Une fois installé, la serviette au cou, les joues barbouillées d'écume de savon, le patient, tout à son rêve, se souvint d'une phrase de Wagner,—une phrase de la lettre qu'il m'avait écrite à propos des Maîtres Chanteurs; «Mon barbier me disait, l'autre jour, que ce morceau lui avait plu de préférence....» Les barbiers lucernois étaient donc wagnériens?... Alors on pouvait causer: sans hésiter, Villiers entama avec M. Frey, une dissertation sur la musique de l'avenir.

Le Figaro suisse s'en tira de son mieux, et, la causerie s'étant prolongée, Villiers sortit de l'officine frisé menu comme un bonnet d'astrakan.

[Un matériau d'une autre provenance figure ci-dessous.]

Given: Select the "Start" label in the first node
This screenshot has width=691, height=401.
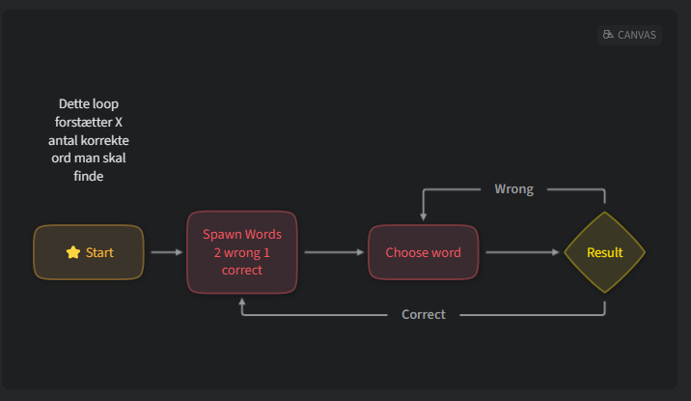Looking at the screenshot, I should pyautogui.click(x=99, y=252).
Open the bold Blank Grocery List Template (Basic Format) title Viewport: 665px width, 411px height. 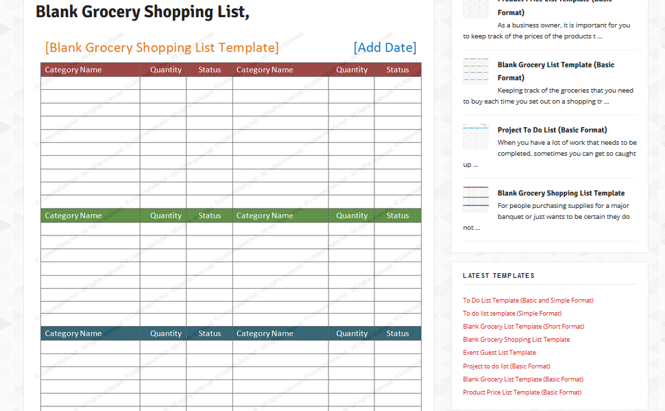(555, 65)
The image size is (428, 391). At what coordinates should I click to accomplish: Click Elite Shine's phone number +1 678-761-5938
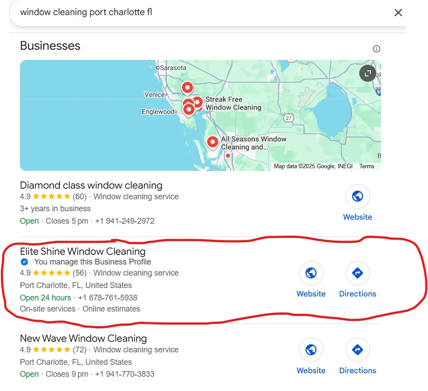point(108,298)
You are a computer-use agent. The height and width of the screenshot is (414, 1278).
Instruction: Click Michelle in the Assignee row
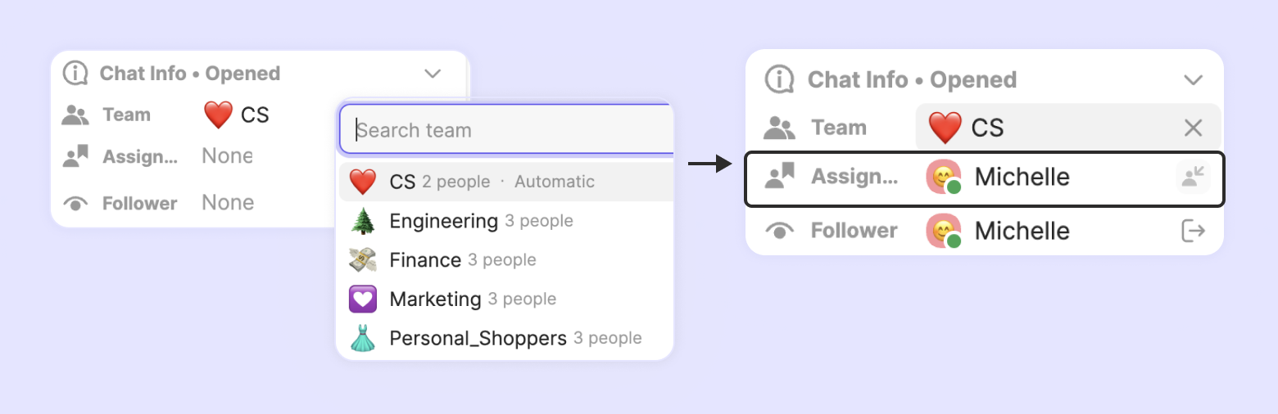(x=1022, y=177)
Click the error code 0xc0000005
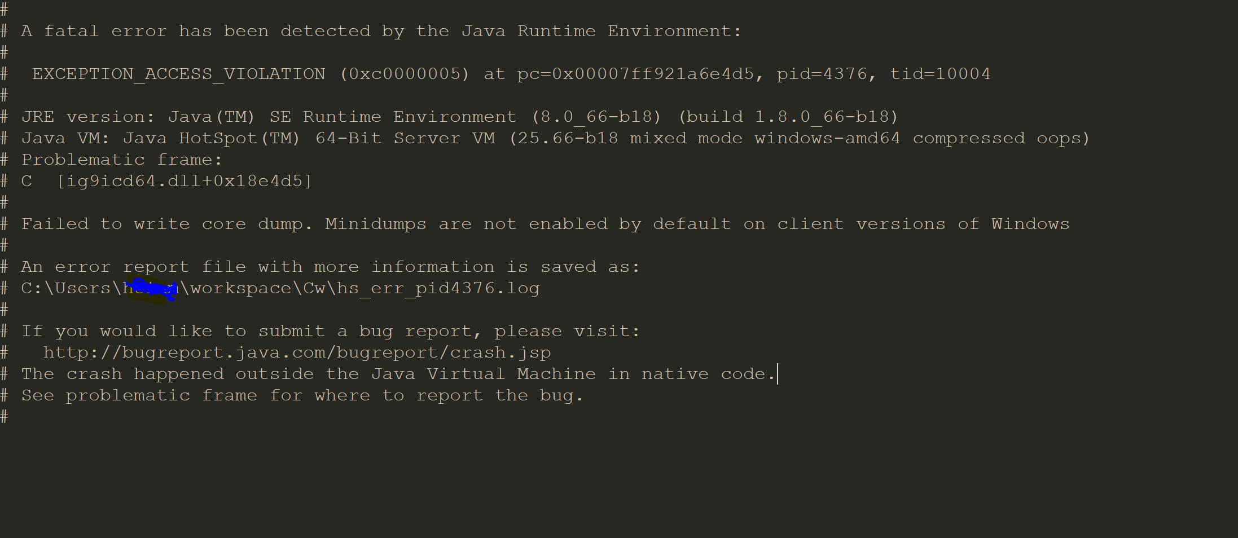Image resolution: width=1238 pixels, height=538 pixels. [404, 74]
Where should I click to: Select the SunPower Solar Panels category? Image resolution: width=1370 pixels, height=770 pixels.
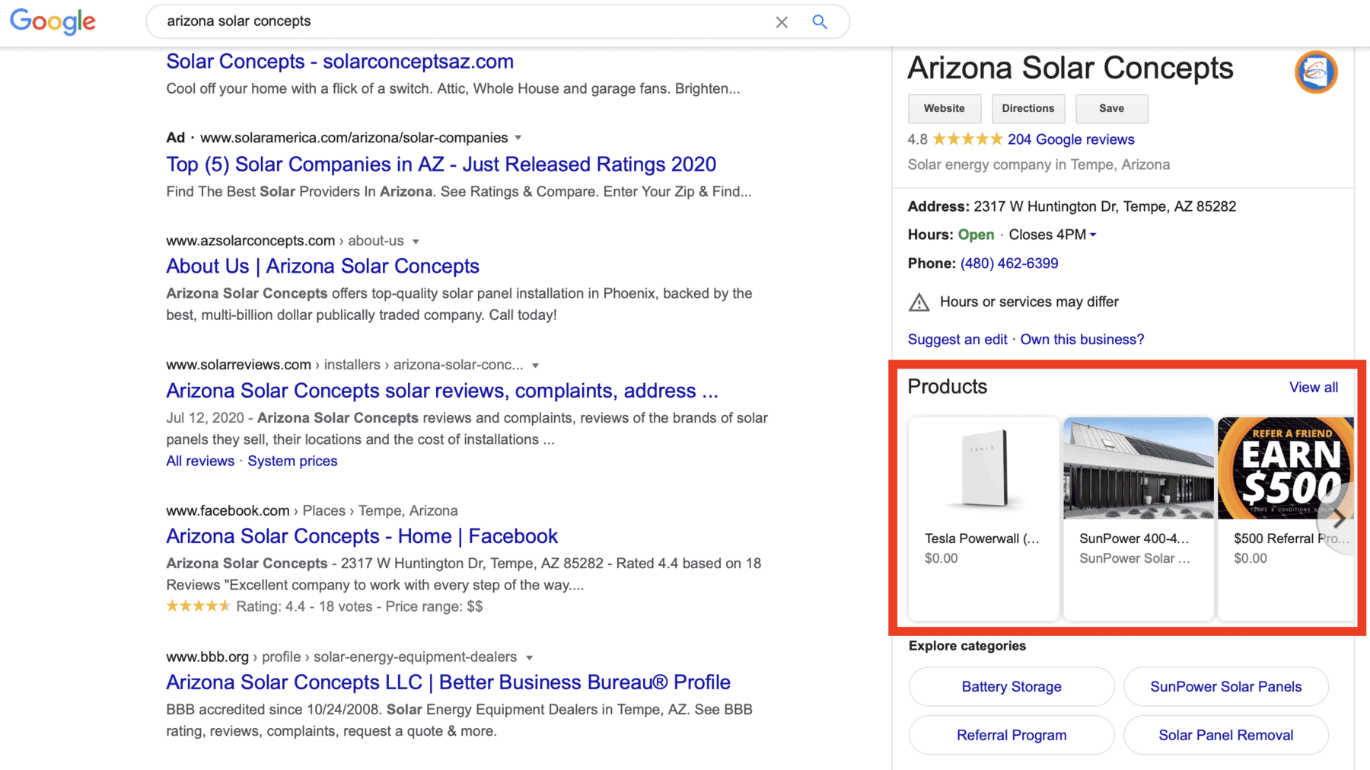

Ainsi accommodé, il me rejoignit sur le quai, au bord du lac, et, pour user notre impatience, nous nous mîmes à rôder, entre les ballots et les paquets de cordages.

Mon compagnon fredonnait un motif de l'ouverture des Maîtres Chanteurs, qui l'enthousiasmait de plus en plus. Il insistait pour me décider à chantonner, en même temps que lui, le second motif qui se combine avec le premier.

—En pleine rue, comme cela?... On va nous jeter deux sous!... Ecartons-nous au moins des passants.

Et nous voici enjambant des madriers, des matériaux de construction, pour gagner un coin désert.

Villiers est ravi de nos fredons qu'il faut recommencer plusieurs fois. Sa vive imagination supplée à tout ce qui manque: il croit entendre l'orchestre.

Brusquement il tombe en arrêt sur je ne sais quoi; ses clairs yeux bleus s'ouvrent plus larges, ne clignent plus, et il se met à rire.

—Qu'est-ce que c'est que ce mot extraordinaire: Dampfschifffahrtgesellschaft!

En effet, ce mot apparaît, en gros caractères, sur une planche peinte en blanc, haut portée par deux poteaux fichés en terre.

—Six voyelles contre vingt-deux consonnes, et un seul mot! s'écrie Villiers; qu'est-ce qu'il veut dire, ce mot?

En réunissant nos vagues notions d'allemand nous présumons qu'il signifie: «Compagnie des bateaux à vapeur», et que c'est là l'embarcadère. En effet, au delà des poteaux réunis par la planche, qui figurent avec elle un chambranle de porte, il y a un escalier en bois qui mène à un ponton. L'eau bleue clapote contre les pilotis, les cygnes naviguent à l'entour, et les voiles, aussi blanches que leurs ailes, cinglent vers le lointain, vers le promontoire, que le soleil, là-bas, en ce moment, couvre d'un brouillard d'or....

—Quelle heure est-il?

A chaque instant cette question revient. Il est temps enfin de rentrer à l'hôtel du Lac, pour le «dîner».

Ici, ce n'est pas comme en France: on «dîne» à une heure, très copieusement, et, si l'on veut, on soupe à huit, très légèrement. Cela nous fait comprendre pourquoi, hier, il nous a semblé qu'on ne dînait pas à Tribschen.